[Opening Data provided section]

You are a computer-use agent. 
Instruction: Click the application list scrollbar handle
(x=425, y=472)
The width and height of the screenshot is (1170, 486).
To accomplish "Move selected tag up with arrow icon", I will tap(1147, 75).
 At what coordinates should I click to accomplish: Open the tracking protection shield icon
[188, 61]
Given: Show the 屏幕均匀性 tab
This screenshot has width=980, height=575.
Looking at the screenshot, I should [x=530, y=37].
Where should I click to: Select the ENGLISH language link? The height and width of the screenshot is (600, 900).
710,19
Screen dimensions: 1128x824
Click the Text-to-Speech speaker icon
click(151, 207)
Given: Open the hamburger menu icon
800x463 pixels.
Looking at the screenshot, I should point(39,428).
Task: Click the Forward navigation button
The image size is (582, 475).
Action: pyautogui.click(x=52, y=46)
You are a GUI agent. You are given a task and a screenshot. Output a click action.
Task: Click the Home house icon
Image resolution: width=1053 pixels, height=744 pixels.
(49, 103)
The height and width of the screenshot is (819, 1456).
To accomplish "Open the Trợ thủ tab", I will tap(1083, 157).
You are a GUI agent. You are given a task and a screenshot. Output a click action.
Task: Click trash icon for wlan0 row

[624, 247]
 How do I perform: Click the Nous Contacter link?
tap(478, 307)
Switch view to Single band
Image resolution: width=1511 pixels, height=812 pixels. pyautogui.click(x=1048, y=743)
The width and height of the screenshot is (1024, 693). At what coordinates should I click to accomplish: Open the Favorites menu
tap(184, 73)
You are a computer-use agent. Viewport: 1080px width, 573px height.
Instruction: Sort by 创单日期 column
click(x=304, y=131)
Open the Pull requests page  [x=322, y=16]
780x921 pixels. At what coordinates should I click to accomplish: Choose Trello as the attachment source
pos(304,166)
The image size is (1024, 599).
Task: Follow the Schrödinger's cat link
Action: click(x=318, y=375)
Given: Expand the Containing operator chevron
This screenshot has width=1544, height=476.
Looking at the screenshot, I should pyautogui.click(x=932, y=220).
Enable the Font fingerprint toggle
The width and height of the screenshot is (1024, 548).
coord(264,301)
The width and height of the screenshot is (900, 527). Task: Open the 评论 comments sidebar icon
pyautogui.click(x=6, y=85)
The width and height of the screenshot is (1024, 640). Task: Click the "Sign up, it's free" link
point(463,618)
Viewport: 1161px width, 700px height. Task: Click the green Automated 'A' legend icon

[Closing Data provided section]

▸ Work to complete: Within the records above, find every line holding the word "Viewport" and give the total as a bare number.

▸ Exercise answer: 2